Metin bölümü:
************
İş insanlarına, esnafa, müteahhide, sanayiciye soruyorlar: Yolsuzluğa en fazla kimler karışıyor?
Yüzde 84’ü “Başbakan ve Bakanlar” yanıtını veriyor.
Doğrudan işaret ediyorlar.
Adrese teslim!
Ankete katılan isimlerin tümü “yönetici” pozisyonunda üstelik…
Ticaret Odası, Esnaf Odası, Sanayi Odası, Müteahhitler Birliği üyeleri arasında seçilmiş isimler…
Yine önemli bir çoğunluk hem milletvekillerini işaret ediyor, hem de üst düzey memurları…
Bu kadar da değil…
Geçmiş araştırmalara göre alt kademedeki memurlara yönelik yolsuzluk algısı da artıyor.
Yüzde 86 iş insanına göre çok yaygın ya da orta düzeyde alt kademe memurlar da yolsuzluğa karışıyor.
Topyekûn bir çürüme yaşanıyor.
Ankete katılan her 10 iş insanından 4’ü “rüşvet verdiğini” itiraf ediyor zaten!
İş dünyası da ak, pak değil…
Uluslararası referansla hazırlanan rapor yolsuzluk ve rüşvete yönelik “algı”yı anlatıyor.
İşin bir de olgusu var.
Yani somutu…
İşte onu da Mali Polis, Savcılık, Sayıştay ve diğer denetim kurumları araştıracak.
Öyle de bu araştırmayı yaptırmakla yükümlü makamlar zaten birinci derecede yolsuzluk ve rüşvetin sorumlusu olarak işaret ediliyorlar.
Tam da tavuk kümesini tilkiye emanet etme durumu yaşanıyor.
Demokrasi ve irade geriledikçe yolsuzluk artıyor
Kıbrıs’ın kuzeyinde kurulan düzen giderek daha da dökülüyor.
Uluslararası Şeffaflık Örgütü (Transparency International, TI) ölçütlerine göre hazırlanan “Kuzey “Kıbrıs Yolsuzluk Algısı Raporu”nu paylaştığım anda telefonuma şöyle bir mesaj geldi:
“Memlekette rüşvetsiz bir halt olmaz. Yazıklar olsun. İçine ettiler.”
Sokaktan gelen tepki bu!
İki uzman Sertaç Sonan ve Ömer Gökçekuş, özellikle 2020 sonrasındaki “sert düşüş”e vurgu yapıyor.
Demokrasi eksildikçe yolsuzluk artıyor.
Uluslararası toplumdan uzaklaştıkça kokuşma büyüyor.
Gelecek belirsizliği fırsatçılığı körüklüyor.
İradenin yerini itaat aldıkça organize kötülük dallanıyor, budaklanıyor.
Ne demokrasi gelişiyor böylece ne de ekonomi!
Öyle “ayrı devlet”miş…
“Egemen eşitlikmiş…”
************
Kelime ve öğe işaretleme kayıtları

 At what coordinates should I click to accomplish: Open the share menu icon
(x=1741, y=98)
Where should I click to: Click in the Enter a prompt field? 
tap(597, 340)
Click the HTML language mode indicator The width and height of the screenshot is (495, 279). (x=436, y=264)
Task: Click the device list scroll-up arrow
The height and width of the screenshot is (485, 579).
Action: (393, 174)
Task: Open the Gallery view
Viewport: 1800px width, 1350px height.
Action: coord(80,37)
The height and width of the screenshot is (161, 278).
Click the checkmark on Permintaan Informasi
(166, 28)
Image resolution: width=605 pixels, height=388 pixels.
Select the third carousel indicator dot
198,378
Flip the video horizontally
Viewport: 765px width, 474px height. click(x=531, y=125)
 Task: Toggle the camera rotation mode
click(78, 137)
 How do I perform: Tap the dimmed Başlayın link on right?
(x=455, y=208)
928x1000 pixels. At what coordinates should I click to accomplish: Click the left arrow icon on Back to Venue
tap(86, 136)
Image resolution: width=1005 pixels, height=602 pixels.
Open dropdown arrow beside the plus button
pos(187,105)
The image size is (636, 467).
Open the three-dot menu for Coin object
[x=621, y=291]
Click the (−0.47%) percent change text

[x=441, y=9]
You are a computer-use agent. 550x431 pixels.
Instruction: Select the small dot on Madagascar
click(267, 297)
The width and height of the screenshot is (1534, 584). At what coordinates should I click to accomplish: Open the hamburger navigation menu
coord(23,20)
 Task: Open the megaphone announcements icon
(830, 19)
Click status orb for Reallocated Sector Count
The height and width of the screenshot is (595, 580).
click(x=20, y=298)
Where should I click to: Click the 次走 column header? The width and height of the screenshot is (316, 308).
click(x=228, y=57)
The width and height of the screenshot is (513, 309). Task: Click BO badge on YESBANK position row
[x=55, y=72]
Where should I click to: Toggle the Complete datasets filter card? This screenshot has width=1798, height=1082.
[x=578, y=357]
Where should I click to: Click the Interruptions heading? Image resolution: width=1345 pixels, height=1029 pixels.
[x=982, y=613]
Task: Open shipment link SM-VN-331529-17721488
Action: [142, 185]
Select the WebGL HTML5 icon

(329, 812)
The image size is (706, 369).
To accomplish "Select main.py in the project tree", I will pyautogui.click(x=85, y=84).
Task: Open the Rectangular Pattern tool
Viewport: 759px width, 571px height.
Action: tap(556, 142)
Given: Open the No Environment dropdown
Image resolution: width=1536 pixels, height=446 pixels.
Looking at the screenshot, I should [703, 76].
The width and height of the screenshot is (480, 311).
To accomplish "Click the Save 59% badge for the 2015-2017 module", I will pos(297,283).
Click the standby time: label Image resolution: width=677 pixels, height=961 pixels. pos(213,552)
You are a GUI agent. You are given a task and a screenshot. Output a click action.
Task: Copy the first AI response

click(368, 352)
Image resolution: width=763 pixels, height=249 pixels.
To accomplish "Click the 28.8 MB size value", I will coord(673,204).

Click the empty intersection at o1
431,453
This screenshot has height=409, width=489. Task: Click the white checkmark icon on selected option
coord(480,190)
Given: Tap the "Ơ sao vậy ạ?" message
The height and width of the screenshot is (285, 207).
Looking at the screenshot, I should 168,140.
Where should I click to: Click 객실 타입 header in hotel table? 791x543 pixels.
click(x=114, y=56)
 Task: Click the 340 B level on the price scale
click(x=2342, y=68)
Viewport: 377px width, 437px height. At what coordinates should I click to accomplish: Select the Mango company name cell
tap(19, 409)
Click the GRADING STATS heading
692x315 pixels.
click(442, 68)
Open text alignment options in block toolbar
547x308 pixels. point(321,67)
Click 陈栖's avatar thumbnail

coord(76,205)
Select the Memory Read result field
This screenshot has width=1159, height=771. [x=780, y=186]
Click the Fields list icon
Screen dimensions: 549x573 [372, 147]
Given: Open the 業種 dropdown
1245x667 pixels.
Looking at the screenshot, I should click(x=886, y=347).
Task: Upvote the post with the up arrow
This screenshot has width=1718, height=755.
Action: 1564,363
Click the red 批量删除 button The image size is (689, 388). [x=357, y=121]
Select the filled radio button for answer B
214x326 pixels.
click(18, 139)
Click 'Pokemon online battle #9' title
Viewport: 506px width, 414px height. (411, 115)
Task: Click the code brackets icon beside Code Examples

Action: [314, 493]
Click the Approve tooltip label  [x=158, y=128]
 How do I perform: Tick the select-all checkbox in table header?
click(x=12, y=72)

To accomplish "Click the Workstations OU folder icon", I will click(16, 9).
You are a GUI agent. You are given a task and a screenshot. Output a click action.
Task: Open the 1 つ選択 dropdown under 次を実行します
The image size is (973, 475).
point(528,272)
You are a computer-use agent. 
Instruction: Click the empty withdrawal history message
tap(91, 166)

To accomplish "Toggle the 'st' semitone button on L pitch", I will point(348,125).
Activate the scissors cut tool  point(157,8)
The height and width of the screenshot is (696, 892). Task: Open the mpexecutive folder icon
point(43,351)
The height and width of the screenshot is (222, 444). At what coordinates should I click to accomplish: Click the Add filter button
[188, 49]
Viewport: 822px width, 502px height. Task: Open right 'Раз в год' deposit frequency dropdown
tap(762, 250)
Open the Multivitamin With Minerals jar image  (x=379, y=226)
************
Yapılacaklar:
- A) Yolsuzluk algısı yazısına göre ankete katılan iş insanlarının yüzde kaçı, yolsuzluğa en fazla "Başbakan ve Bakanlar"ın karıştığını söylüyor?
- B) Lütfen yolsuzluk algısı yazısını son cümlesinden sonra sürdürün.

Yanıt listesi:
- A) Yüzde 84'ü.

- B)
Hepsi yalan…
Ada yarısı tam bir lağım çukuruna dönüşüyor giderek…
Bunun sorumluları zevk-ü sefa içerisinde yaşarken…
Sınıfta kaldık
“Yolsuzluk” notumuz 100 üzerinden 27!
Hani 10 üzerinden 3 bile değil…
Tam da “sınıfta kalma” notu bu!
Kıbrıs’ın kuzeyi 27.
Kıbrıs Cumhuriyeti 44.
Avrupa Birliği ortalaması 62.
Yolsuzluk ve rüşvet mahallesinde Pakistan, Uganda gibi ülkelerle yan yanayız...
Toplum dökülürken kişiler zengin oluyor.
Ülke kokuşurken sadece belirli zümreler kendi konfor alanını koruyabiliyor.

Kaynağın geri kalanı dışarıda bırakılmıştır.